J’évoquerai enfin la dépendance des éleveurs du bassin allaitant par rapport au marché italien : on constate en effet, depuis un certain nombre d’années, au gré des crises sanitaires, un accroissement des difficultés de commercialisation, vers l’Italie notamment.

Monsieur le ministre, pour répondre à ces préoccupations, plusieurs pistes peuvent être envisagées.

En premier lieu, des mesures plus efficaces de régulation des marchés pourraient être mises en œuvre.

Il s’agirait de mettre en place des mécanismes flexibles pour toutes les productions stockées, de renforcer le pouvoir de marché des producteurs par leur regroupement, pour contractualiser sur les volumes et sur les prix dans un cadre sécurisé, d’améliorer la connaissance et la transparence des marchés dans toute l’Europe en matière de volumes et de prix, car seule la transparence permettra un partage équitable de la valeur ajoutée, de garantir au consommateur européen le même niveau de sécurité alimentaire pour les produits importés que pour les produits issus de l’agriculture communautaire.

En second lieu, un dispositif de paiements directs pour toutes les productions, plus simple, plus lisible, avec une harmonisation des normes dans toute l’Europe, pourrait être instauré. Pour cela, plusieurs corrections doivent être apportées à la situation actuelle.

Il faudrait d’abord, tout en prévoyant une période de transition, sortir du système sclérosant des droits à paiement unique. En effet, fondé sur les références de 2000, de 2001 et de 2002, il est de plus en plus décalé par rapport à la réalité du terrain.

Au sein du premier pilier, l’aide complémentaire verte doit être construite, en termes de contraintes, sur le modèle de l’existant, notamment celui des bonnes conditions agro-environnementales.

Les soutiens couplés doivent être suffisants pour mobiliser des aides, notamment pour l’élevage au sein du bassin allaitant, l’économie de ces zones étant très fragile et très dépendante de l’agriculture.

Par ailleurs, il est nécessaire de mettre en place un dispositif permettant de prendre en compte les handicaps de certaines zones. Par exemple, mon département, dont 82 % de la superficie est classée en zone défavorisée, se trouve pénalisé depuis le début de l’histoire agricole contemporaine.

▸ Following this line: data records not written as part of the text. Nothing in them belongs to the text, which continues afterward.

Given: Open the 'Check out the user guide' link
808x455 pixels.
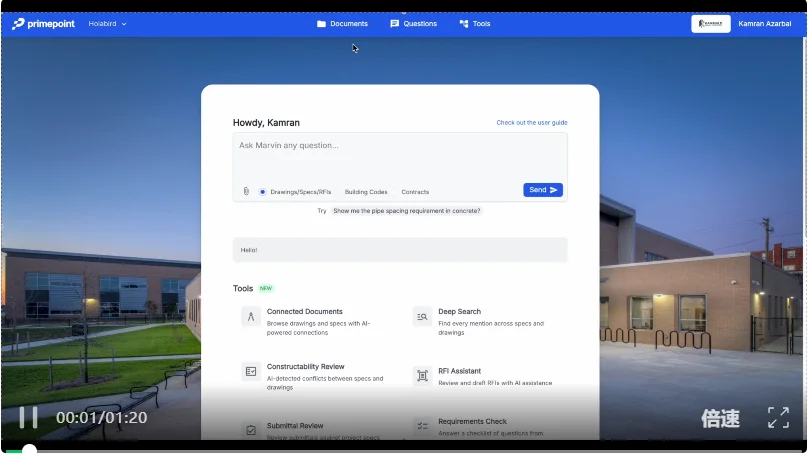Looking at the screenshot, I should point(532,123).
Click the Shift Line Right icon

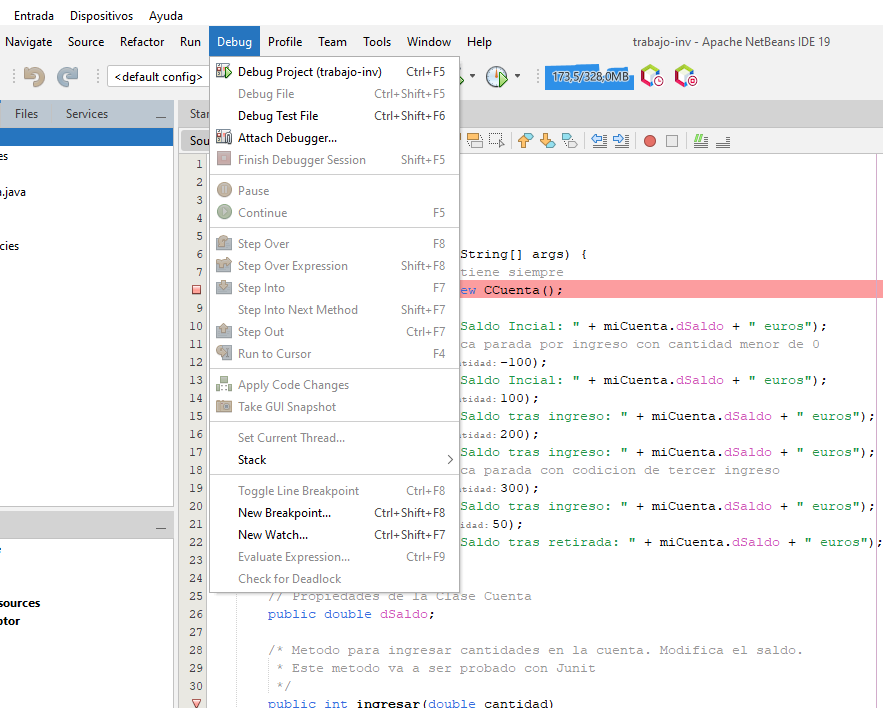click(x=621, y=141)
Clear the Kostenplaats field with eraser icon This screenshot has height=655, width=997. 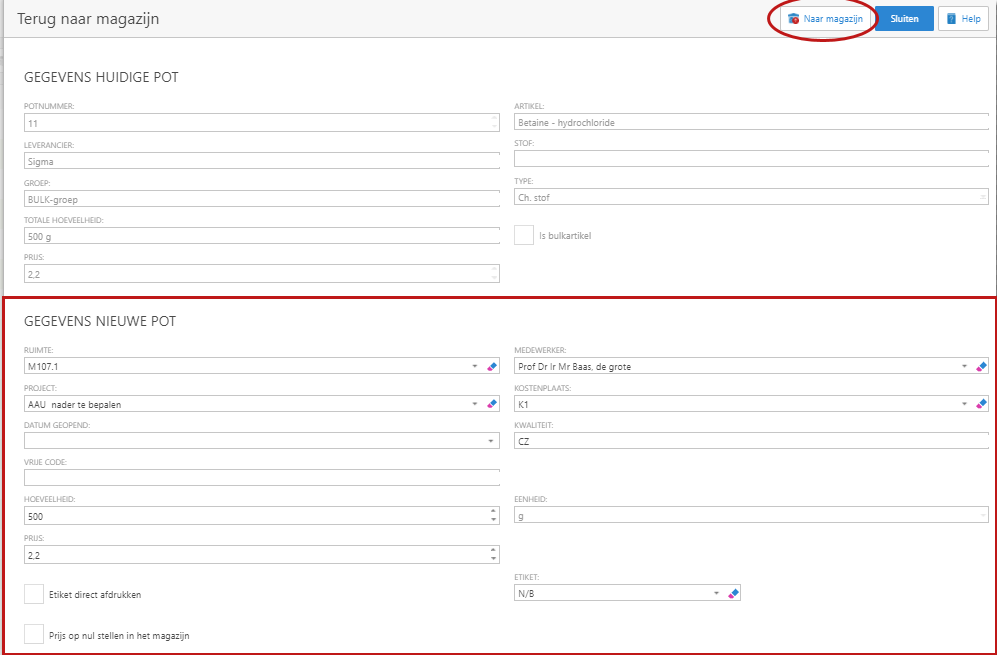tap(981, 404)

Enfin, la politique de développement rural doit prendre en considération les spécificités des territoires pour y favoriser l’installation de jeunes agriculteurs, la modernisation des exploitations en place et l’innovation. Elle doit être souple et dotée d’outils adaptables aux contextes locaux. Ainsi, une simplification de la mise en œuvre des mesures agro-environnementales élaborées localement aurait un intérêt certain pour les bassins de captage dans mon département.

Il en va de même pour le soutien aux filières territorialisées, dont plusieurs peuvent être des sources importantes d’emplois, telles, dans l’Indre, les AOC caprines, la lentille verte du Berry, la pisciculture de la Brenne, l’engraissement de taurillons.

Monsieur le ministre, je sais que votre mobilisation en faveur de la mise en place d’une politique agricole commune plus conforme aux attentes de nos agriculteurs français est totale, dans le droit fil de l’« appel de Paris » lancé sur votre initiative, voilà plus d’un an.

Les préoccupations et les propositions que j’ai évoquées, illustrées par le cas de mon département, se retrouvent, vous le savez bien, à l’échelon national. Au nom de l’ensemble de nos agriculteurs, je vous remercie par avance de votre action. Nous savons pouvoir compter sur vous.